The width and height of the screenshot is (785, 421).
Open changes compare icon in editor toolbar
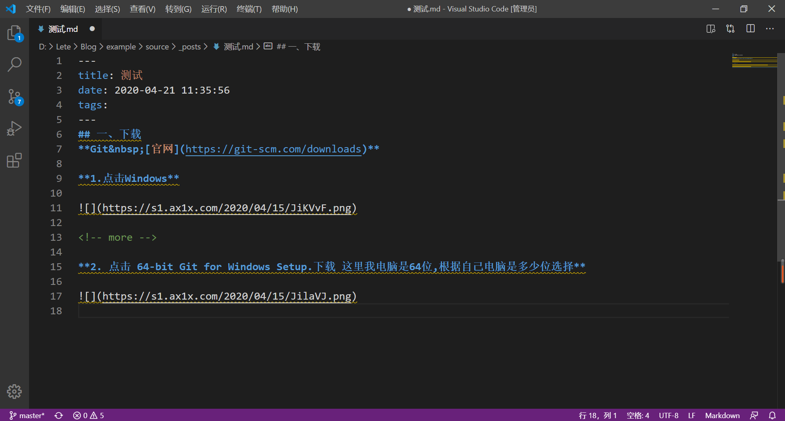point(730,29)
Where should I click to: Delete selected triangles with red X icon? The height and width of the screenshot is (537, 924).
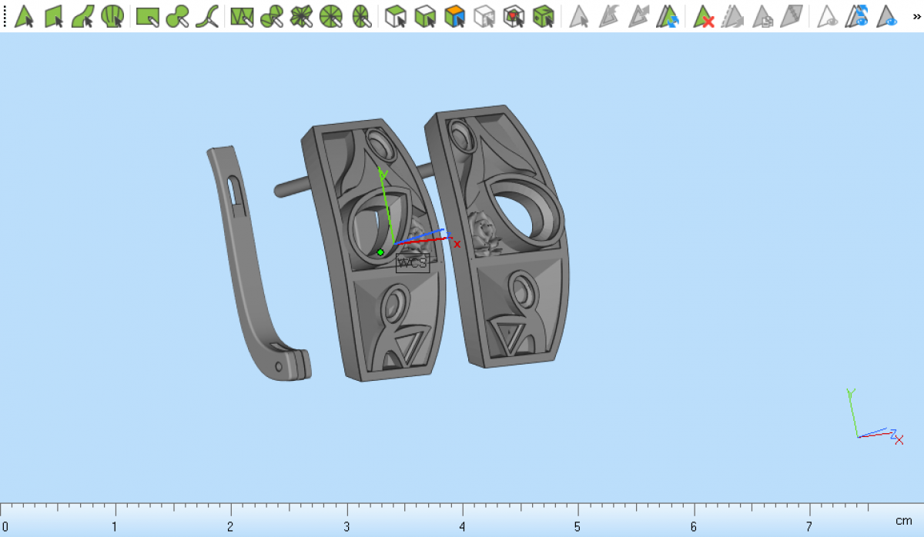(703, 16)
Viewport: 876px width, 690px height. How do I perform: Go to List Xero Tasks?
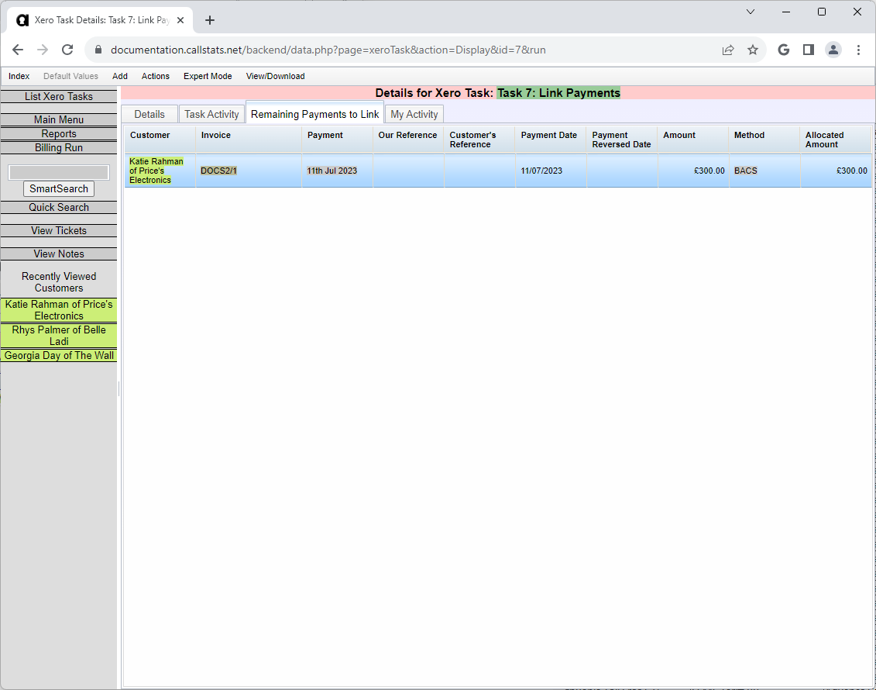(x=59, y=97)
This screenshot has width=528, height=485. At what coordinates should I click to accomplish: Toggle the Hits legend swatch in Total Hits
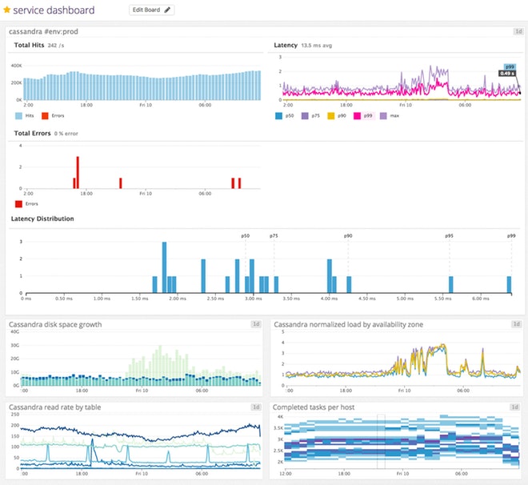point(19,116)
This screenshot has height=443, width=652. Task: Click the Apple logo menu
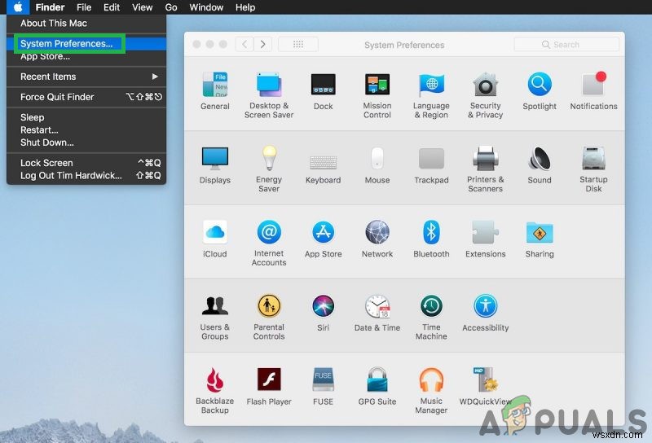(18, 7)
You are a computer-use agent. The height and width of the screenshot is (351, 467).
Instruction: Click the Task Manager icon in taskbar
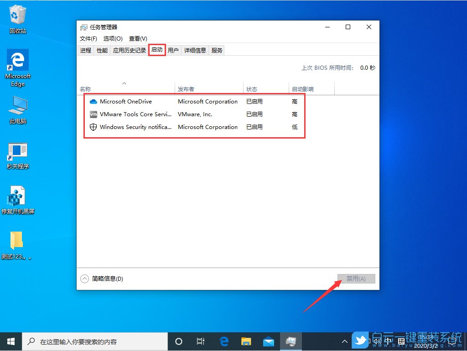291,341
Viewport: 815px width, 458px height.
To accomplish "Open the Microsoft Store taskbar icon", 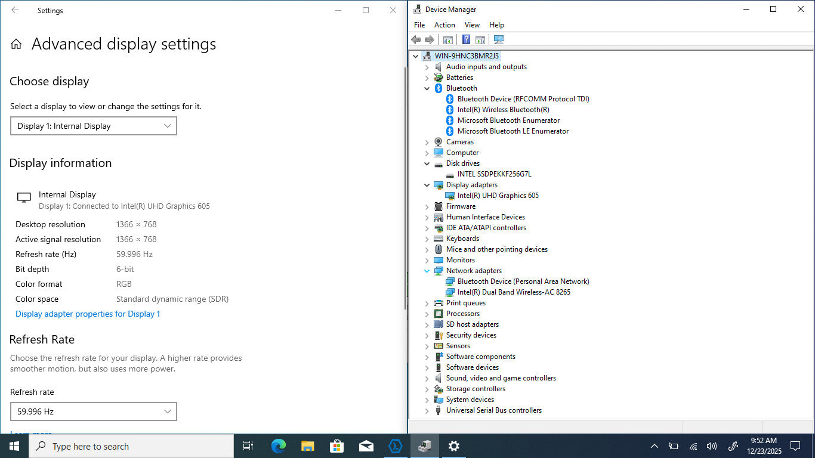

━━━━

▸ **EXERCISE REQUIREMENTS**:
The copy should hold exactly the lines from the one containing "Viewport: 815px width, 458px height." through the final line of the records above, both ends included, and no picture.

▸ **OUTPUT**:
Viewport: 815px width, 458px height.
To accomplish "Open the Microsoft Store taskbar icon", 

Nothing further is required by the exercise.